EXERCICE
Recopiez le passage de l'extrait sur les travailleurs égyptiens en Libye en commençant par « En Égypte, les » et en terminant par « opérations reprennent normalement. », et substituez « agences bancaires » à « établissements bancaires ».

EXTRAIT SOURCE
####################

Selon un économiste réputé, le retour chez eux de milliers de travailleurs égyptiens à la suite de manifestations massives contre le régime de Kadhafi en Libye suppose des pertes de plusieurs millions de dollars en transferts de fonds. Par ailleurs, les émigrés rentrés au pays risquent de se retrouver au chômage.
« Il est évident que la perte de ces transferts de fonds ne peut qu’envenimer la situation », a dit Rashad Abdu, professeur à l’université du Caire. « La proximité de la Libye en fait une destination importante pour les centaines de milliers de travailleurs égyptiens qui n’ont pas trouvé d’emploi dans leur pays ».
Selon le ministère du Travail égyptien, environ 1,5 million d’Égyptiens travaillent et vivent en Libye. Ils envoient environ 1,5 milliards de livres égyptiennes (254 millions de dollars) par an au pays. Nombre d’entre eux sont venus chercher du travail en Libye parce que l’économie locale était incapable d’absorber le surplus de main-d’œuvre.
« Ce qui est triste, c’est que la plupart d’entre eux mettront du temps à retrouver du travail dans leur pays d’origine », a dit Saleh Naser, président du département du travail de la Chambre de commerce indépendante d’Égypte. La Chambre de commerce regroupe des propriétaires d’entreprises et des hommes d’affaires qui tentent de coordonner les actions du gouvernement et celles des milieux d’affaires.
« Pour résoudre le problème, le gouvernement doit absolument tenter d’ouvrir de nouveaux marchés pour ces personnes dans les pays du Golfe », a-t-il ajouté. Selon la Chambre de commerce, environ 10 pour cent de la population active, qui compte quelque 26 millions de personnes, est sans emploi.
Les Égyptiens qui travaillent à l’étranger envoient environ12 milliards de dollars par an au pays. L’Institut de la planification nationale, une institution gérée par l’État, prévoit cependant une diminution des transferts de fonds pendant le troisième trimestre de l’année fiscale en cours à la suite des troubles politiques qui agitent le Moyen-Orient.
En Égypte, les manifestations contre le régime d’Hosni Moubarak ont obligé la Banque centrale à fermer les établissements bancaires pendant plus de trois semaines. Il a en effet fallu attendre le 20 février pour que les opérations reprennent normalement.
« L’Égypte affiche un déficit budgétaire et une dette publique qui la placent au bord de la faillite », indique le groupe de réflexion Stratfor. La diminution des transferts de fonds ne peut qu’aggraver la situation.

####################

DONNÉES EXTRAITES
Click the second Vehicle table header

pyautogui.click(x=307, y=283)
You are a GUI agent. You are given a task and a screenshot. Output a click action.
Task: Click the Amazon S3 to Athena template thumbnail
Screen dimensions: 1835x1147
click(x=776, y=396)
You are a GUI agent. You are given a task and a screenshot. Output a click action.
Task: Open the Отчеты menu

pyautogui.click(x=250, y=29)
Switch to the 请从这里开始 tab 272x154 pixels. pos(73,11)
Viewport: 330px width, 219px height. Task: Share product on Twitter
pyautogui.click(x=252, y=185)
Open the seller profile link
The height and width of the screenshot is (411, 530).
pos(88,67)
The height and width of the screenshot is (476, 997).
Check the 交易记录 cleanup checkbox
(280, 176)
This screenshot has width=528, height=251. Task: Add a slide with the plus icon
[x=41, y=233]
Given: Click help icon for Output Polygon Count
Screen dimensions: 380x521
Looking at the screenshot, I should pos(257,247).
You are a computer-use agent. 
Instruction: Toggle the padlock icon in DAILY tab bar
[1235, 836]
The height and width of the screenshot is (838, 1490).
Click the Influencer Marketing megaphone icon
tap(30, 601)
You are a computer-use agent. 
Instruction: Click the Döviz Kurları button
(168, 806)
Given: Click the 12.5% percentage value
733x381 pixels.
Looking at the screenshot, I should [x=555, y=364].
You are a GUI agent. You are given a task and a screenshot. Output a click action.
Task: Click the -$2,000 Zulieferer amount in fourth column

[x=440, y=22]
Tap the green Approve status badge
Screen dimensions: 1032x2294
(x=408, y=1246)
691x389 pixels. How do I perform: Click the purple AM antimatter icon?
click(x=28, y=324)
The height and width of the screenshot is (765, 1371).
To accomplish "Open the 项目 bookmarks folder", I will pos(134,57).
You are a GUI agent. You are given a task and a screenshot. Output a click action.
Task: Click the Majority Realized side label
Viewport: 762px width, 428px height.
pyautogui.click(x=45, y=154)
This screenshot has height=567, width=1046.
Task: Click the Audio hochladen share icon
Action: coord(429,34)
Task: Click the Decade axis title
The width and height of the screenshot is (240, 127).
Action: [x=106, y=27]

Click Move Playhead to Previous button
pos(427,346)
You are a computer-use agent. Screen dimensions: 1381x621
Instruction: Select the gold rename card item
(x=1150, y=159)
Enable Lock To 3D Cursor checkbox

####################

RÉPONSE ATTENDUE
En Égypte, les manifestations contre le régime d’Hosni Moubarak ont obligé la Banque centrale à fermer les agences bancaires pendant plus de trois semaines. Il a en effet fallu attendre le 20 février pour que les opérations reprennent normalement.